┌─ Material to process
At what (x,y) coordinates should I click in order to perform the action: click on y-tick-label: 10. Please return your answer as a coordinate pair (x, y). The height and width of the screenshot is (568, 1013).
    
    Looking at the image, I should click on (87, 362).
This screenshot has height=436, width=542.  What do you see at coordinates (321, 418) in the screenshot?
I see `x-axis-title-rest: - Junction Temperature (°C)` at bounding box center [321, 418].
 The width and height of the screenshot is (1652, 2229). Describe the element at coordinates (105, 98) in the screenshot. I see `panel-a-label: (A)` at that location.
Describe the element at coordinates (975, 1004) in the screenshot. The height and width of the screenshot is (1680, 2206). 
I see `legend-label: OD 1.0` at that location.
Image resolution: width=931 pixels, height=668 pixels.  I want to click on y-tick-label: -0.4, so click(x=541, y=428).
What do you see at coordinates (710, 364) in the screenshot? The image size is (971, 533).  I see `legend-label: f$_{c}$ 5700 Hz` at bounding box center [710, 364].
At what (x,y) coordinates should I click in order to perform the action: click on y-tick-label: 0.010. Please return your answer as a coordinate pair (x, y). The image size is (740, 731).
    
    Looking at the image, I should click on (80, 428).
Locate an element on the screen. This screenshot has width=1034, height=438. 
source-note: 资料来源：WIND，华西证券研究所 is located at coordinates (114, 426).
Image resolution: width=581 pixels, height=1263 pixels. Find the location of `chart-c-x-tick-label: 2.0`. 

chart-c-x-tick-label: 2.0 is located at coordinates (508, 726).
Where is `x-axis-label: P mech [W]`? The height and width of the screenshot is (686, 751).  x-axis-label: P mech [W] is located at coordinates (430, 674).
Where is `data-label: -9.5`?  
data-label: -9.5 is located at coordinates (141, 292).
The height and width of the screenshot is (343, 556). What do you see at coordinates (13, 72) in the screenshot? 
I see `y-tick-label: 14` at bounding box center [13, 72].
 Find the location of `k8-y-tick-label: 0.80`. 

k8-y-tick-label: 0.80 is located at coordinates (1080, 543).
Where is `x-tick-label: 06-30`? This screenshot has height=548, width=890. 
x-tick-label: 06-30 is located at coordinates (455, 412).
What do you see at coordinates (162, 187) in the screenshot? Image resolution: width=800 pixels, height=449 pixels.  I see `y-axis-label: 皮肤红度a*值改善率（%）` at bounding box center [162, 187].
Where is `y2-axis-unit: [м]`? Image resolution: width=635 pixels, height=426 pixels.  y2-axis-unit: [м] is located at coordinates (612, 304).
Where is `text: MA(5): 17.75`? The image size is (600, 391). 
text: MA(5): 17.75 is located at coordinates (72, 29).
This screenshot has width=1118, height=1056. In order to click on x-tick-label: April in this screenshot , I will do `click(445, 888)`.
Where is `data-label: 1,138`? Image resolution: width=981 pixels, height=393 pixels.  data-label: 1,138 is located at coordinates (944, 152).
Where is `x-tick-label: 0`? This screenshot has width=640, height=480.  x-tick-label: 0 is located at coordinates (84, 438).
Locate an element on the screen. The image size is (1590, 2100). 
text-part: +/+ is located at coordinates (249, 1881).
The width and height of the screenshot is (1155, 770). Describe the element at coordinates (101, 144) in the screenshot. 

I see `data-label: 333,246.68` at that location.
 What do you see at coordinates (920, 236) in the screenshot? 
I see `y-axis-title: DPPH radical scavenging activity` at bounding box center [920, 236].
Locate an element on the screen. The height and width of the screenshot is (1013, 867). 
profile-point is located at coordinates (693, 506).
└─
### The task
Rewrite all of the material above, swapping each "Where is" for "Where can I find" and keeping every other part as it is.

### Response
At what (x,y) coordinates should I click in order to perform the action: click on y-tick-label: 10. Please return your answer as a coordinate pair (x, y). The height and width of the screenshot is (568, 1013).
    
    Looking at the image, I should click on (87, 362).
This screenshot has height=436, width=542.  What do you see at coordinates (321, 418) in the screenshot?
I see `x-axis-title-rest: - Junction Temperature (°C)` at bounding box center [321, 418].
 The width and height of the screenshot is (1652, 2229). Describe the element at coordinates (105, 98) in the screenshot. I see `panel-a-label: (A)` at that location.
Describe the element at coordinates (975, 1004) in the screenshot. The height and width of the screenshot is (1680, 2206). 
I see `legend-label: OD 1.0` at that location.
Image resolution: width=931 pixels, height=668 pixels.  I want to click on y-tick-label: -0.4, so click(x=541, y=428).
What do you see at coordinates (710, 364) in the screenshot? The image size is (971, 533).  I see `legend-label: f$_{c}$ 5700 Hz` at bounding box center [710, 364].
At what (x,y) coordinates should I click in order to perform the action: click on y-tick-label: 0.010. Please return your answer as a coordinate pair (x, y). The image size is (740, 731).
    
    Looking at the image, I should click on (80, 428).
Locate an element on the screen. This screenshot has width=1034, height=438. 
source-note: 资料来源：WIND，华西证券研究所 is located at coordinates (114, 426).
Image resolution: width=581 pixels, height=1263 pixels. Find the location of `chart-c-x-tick-label: 2.0`. 

chart-c-x-tick-label: 2.0 is located at coordinates (508, 726).
Where can I find `x-axis-label: P mech [W]`? The height and width of the screenshot is (686, 751).  x-axis-label: P mech [W] is located at coordinates (430, 674).
Where can I find `data-label: -9.5`?  
data-label: -9.5 is located at coordinates (141, 292).
The height and width of the screenshot is (343, 556). What do you see at coordinates (13, 72) in the screenshot? 
I see `y-tick-label: 14` at bounding box center [13, 72].
 Find the location of `k8-y-tick-label: 0.80`. 

k8-y-tick-label: 0.80 is located at coordinates (1080, 543).
Where can I find `x-tick-label: 06-30`? This screenshot has height=548, width=890. 
x-tick-label: 06-30 is located at coordinates (455, 412).
What do you see at coordinates (162, 187) in the screenshot? Image resolution: width=800 pixels, height=449 pixels.  I see `y-axis-label: 皮肤红度a*值改善率（%）` at bounding box center [162, 187].
Where can I find `y2-axis-unit: [м]`? Image resolution: width=635 pixels, height=426 pixels.  y2-axis-unit: [м] is located at coordinates (612, 304).
Where can I find `text: MA(5): 17.75`? The image size is (600, 391). 
text: MA(5): 17.75 is located at coordinates (72, 29).
This screenshot has width=1118, height=1056. In order to click on x-tick-label: April in this screenshot , I will do `click(445, 888)`.
Where can I find `data-label: 1,138`? Image resolution: width=981 pixels, height=393 pixels.  data-label: 1,138 is located at coordinates (944, 152).
Where can I find `x-tick-label: 0`? This screenshot has width=640, height=480.  x-tick-label: 0 is located at coordinates (84, 438).
Locate an element on the screen. The image size is (1590, 2100). 
text-part: +/+ is located at coordinates (249, 1881).
The width and height of the screenshot is (1155, 770). Describe the element at coordinates (101, 144) in the screenshot. 

I see `data-label: 333,246.68` at that location.
 What do you see at coordinates (920, 236) in the screenshot? 
I see `y-axis-title: DPPH radical scavenging activity` at bounding box center [920, 236].
Locate an element on the screen. The height and width of the screenshot is (1013, 867). 
profile-point is located at coordinates (693, 506).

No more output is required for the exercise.